Por Otávio Marchesini, repórter de Esportes — Espresso Italia
Uma das noites mais surpreendentes desta edição de Milano Cortina aconteceu no Forum de Assago, onde o favoritismo se desfez ao vivo e o cenário do patinação artística masculino foi redesenhado. Num programa livre marcado por erros e rupturas de ritmo, o astro norte-americano Ilia Malinin terminou apenas em 8º lugar — uma decepção que reverbera além das posições numéricas, expondo tensões técnicas e simbólicas do esporte moderno.
O ouro ficou com o jovem cazaque Mikhail Shaidorov (nascido em 2004), cuja apresentação, mais contida do que explosiva, foi suficiente para capitalizar as falhas dos concorrentes e garantir a vitória.
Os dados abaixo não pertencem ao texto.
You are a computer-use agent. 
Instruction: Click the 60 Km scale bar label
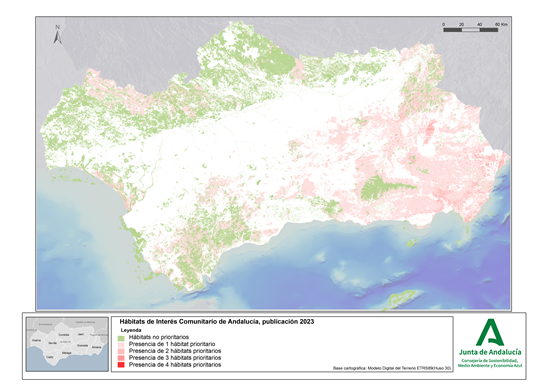click(x=501, y=24)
Completaram o pódio os japoneses Yuma Kagiyama (prata) e Shun Sato (bronze), sinalizando a persistente força do Japão em conjugar técnica e expressão.
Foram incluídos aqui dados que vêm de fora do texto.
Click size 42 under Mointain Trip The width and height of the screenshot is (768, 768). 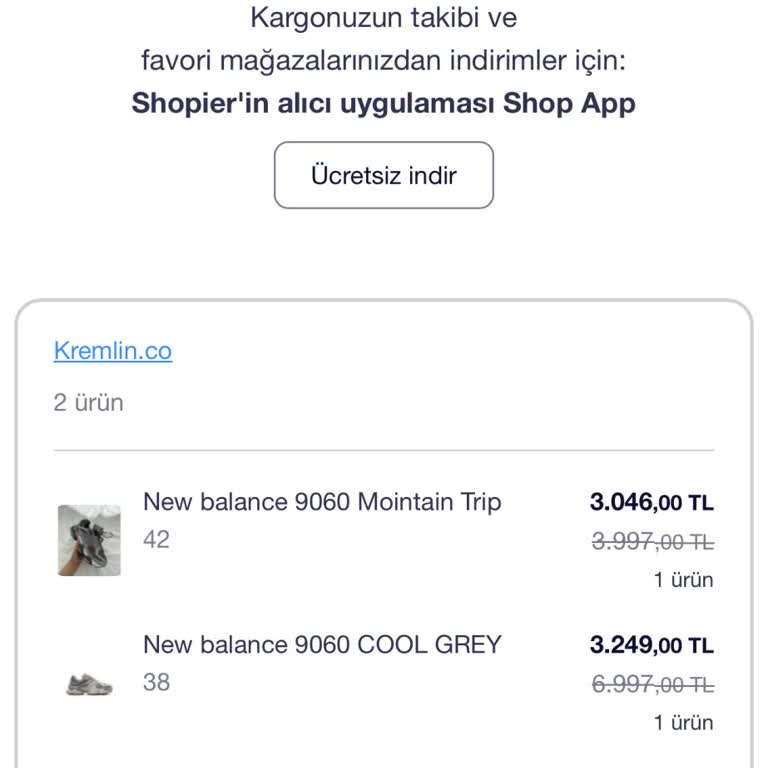tap(156, 540)
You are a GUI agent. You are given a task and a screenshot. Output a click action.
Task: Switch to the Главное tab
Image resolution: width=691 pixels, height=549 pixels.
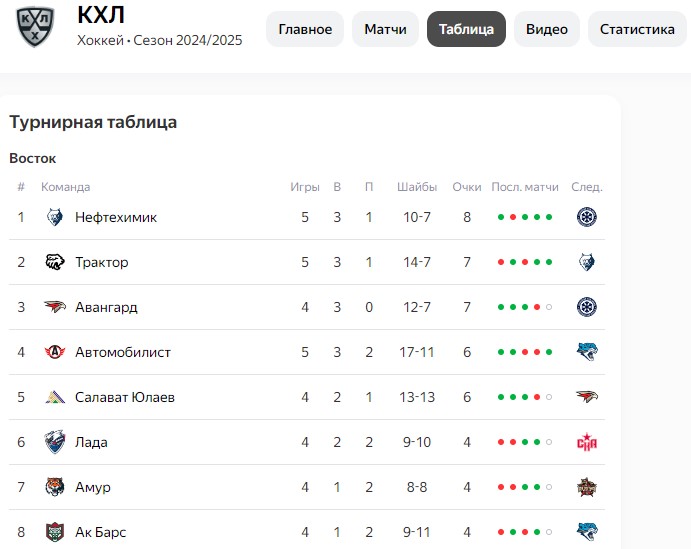[305, 29]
Para a Itália, a noite trouxe frustração: Daniel Grassl, frequentemente anunciado como candidato a medalha diante de sua torcida na Milano Ice Skating Arena, ficou fora do pódio com um total de 263.71 pontos. É uma leitura dupla — a sensação coletiva de oportunidade perdida e, ao mesmo tempo, a evidência de que o patinaje contemporâneo privilegia a gestão do erro tanto quanto o salto perfeito.
Como analista, é preciso situar esses resultados num quadro maior. A queda de rendimento de Ilia Malinin não é apenas uma notícia de caráter esportivo; é um lembrete sobre os limites da especialização técnica quando encontra a pressão competitiva olímpica. Malinin, conhecido por empurrar as fronteiras dos elementos mais técnicos do programa, encontrou na noite italiana um teste de resistência psicológica e de consistência.
Do outro lado, a ascensão de Mikhail Shaidorov diz muito sobre mudanças na geografia do patinaje: investimentos, treinamento e presença em circuitos internacionais permitem que países fora do eixo tradicional imponham seus expoentes. Isso transforma cada campeonato em um mapa mutável de influências culturais e políticas, onde vitórias têm significado simbólico para federações e identidades nacionais.
O que resta ao público e aos clubes é a consequência prática: reequilibrar formação técnica com trabalho mental, repensar calendários de competição e considerar o papel dos grandes eventos como palco de afirmações nacionais. Em termos humanos, a vitória de Shaidorov e o tropeço de Malinin lembram que o esporte é simultaneamente arte, ciência e espetáculo — e que cada programa livre é uma narrativa curta, capaz de reescrever carreiras.
O evento no Forum de Assago ficará como um capítulo notável na história de Milano Cortina: uma prova de que, mesmo entre favoritos, a incerteza persiste, e que os pódios muitas vezes consagram quem melhor soube administrar a noite.